KINDERHOOK–The Village Planning Board held two public hearings last week on applications for special use permits for two new businesses on Broad Street/Route 9. At the June 6 sessions the board had a debate over a bed-and-breakfast proposed for 5 Board Street. The other project, The Three Sisters Tavern LLC/Dutch Inn, a restaurant, received positive comments from the community and support from the board.
The Village Planning Board had to table approval of the special use permit for the Three Sisters Tavern LLC, which is on the site of what was the Dutch Inn on Broad Street, though board members said they supported the application. The site plan for the restaurant in the basement and first floor of the building have to be reviewed by the county Planning Board before the Village Planning Board can act on it. The county Planning Board will be meet later this month, according to Village Attorney Rob Fitzsimmons, and then the Village Planning Board can have a special meeting to approve the permit so construction can start.
Jennifer Ose-MacDonald, one of the applicants for the tavern, told the board that this is phase one of the project to open the restaurant and a 10-room hotel in the building. The application for the lodging space has not yet been submitted. She said it was all one project in two phases.
She and co-applicant Jake Samascott came to the meeting with detailed plans for the restaurant and several people at the public hearing said they supported the Dutch Inn opening again. One resident and business owner in the village, Barry Herbold, said that “the demise” of the village commercial district “is due in large part to the Dutch Inn” closing several years ago.
Mayor Jim Dunham said at the meeting that part of the issue when the Dutch Inn closed was that the village did not have a sewer system. In 2012 the village received state and federal grants and loans to connect the business district along Route 9 to the Valatie sewer system. Mayor Dunham pointed out that part of the grant required that the project create 37 new jobs in the village, which the Village Board at the time assumed would be at the Dutch Inn when it reopened. He said the jobs were found in other businesses opening in the village and now there is sewer line the Dutch Inn property can connect to.
He also said that the board was planning to change the law on hotels having off-street parking. Currently in village law, businesses in the business district are not required to have off-street parking for employees and customers, but the law does not mention hotels and bed-and-breakfast establishments. The Village Board plans to change the law so that when those types of businesses open in the village they too will not have to find parking on their property.
One resident, who said she has lived in the village for 40 years, told the public hearing that when the Dutch Inn was open, patrons blocked her driveway. She said she supported the business opening, but “parking will be a concern.”
Village Planning Board member Bruce Charbonneau asked the meeting audience of more than 40 people to raise their hands if they supported the Three Sisters/Dutch Inn application; the vast majority of the room did so.
The other application that the board discussed without reaching a consensus was submitted by Paul Calcagno for a bed-and-breakfast (B&B) across the street from the Dutch Inn. Mr. Calcagno’s property is in a residential zone, though he pointed out that having a B&B is a permitted use in that area. Mr. Herbold said he supported it.

DO THIS: Continue the news article about the Kinderhook Village Planning Board hearings, starting right after its final sentence.

EXTRACTED RECORDS:
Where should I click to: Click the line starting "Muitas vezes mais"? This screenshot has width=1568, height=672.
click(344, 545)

--

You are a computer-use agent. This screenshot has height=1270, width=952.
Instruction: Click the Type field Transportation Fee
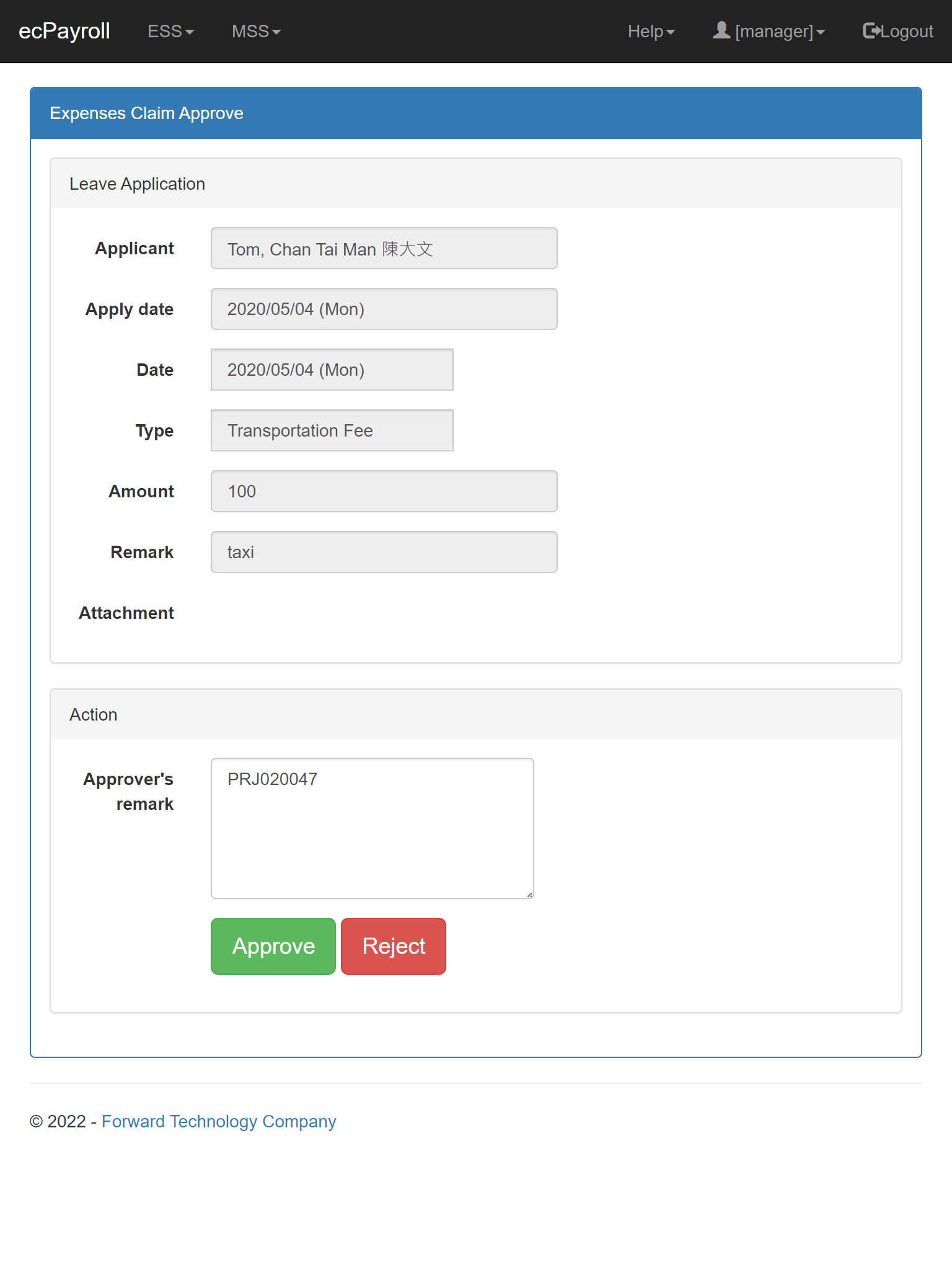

REPLY:
After the public hearings were closed, Planning Board chair Abram Van Alstyne read a letter from neighbors of the property who did not support the application, saying that the house was a private home before Mr. Calcagno planned to put a business in the space and that because Broad Street Bagels, owned by Mr. Calcagno’s family members, is next door to the property, there is “commercial trespass” into the residential zone. The letter says they have concerns about picnic tables meant for the B&B that are being used by customers at the bagel shop, which the letter said was not consistent with the residential area. The letter also claimed that cooking for the proposed B&B was going to be done at the bagel shop, which is not part of the state requirements for a B&B. Opponents also took issue with the parking at the site.
The letter said there is a law saying that if 20% of the adjacent property owners object to a special use permit, the permit cannot be granted.
The Planning Board discussed the site plan with Mr. Calcagno, asking him to move the tables and create a setback on the property. Planning Board members also asked if he had any comments on the letter.
“All of it is not true,” Mr. Calcagno said. He criticized the proposed setbacks and removing the tables, saying that he could put the tables where we wanted on his property. “There is no law against seating in the village,” he said.
Attorney Fitzsimmons said the Planning Board had the right to review the site plan and make suggestions since it was a commercial business.
Mr. Calcagno said the board had no problems with the site plan before the public hearing. He said the B&B has “nothing to do with the bagel store.”
Asked by the board if he was withdrawing his application, Mr. Calcagno said no.
Mr. Charbonneau moved to decline the special use permit. He and Mr. Van Alstyne voted yes to declining the permit but board member Susan Patterson voted no. She said she felt the issue needed to go to the Zoning Board of Appeals. Two board members were absent from the meeting so the motion failed and the application is still up in the air.
In other business at the June 6 meeting, a representative from Stewart’s Shops showed the company’s plans to replace the gas tanks by moving them all to one side of the property, replacing the lighting with LED bulbs, and adding an outdoor seating area with a picnic tables and a bike rack for the part of the company’s property that is on the Albany-Hudson Electric Trail, a state trail that is currently under construction and will be completed by 2020.
The next Village Planning Board meeting will be Tuesday, July 2 at 7 p.m.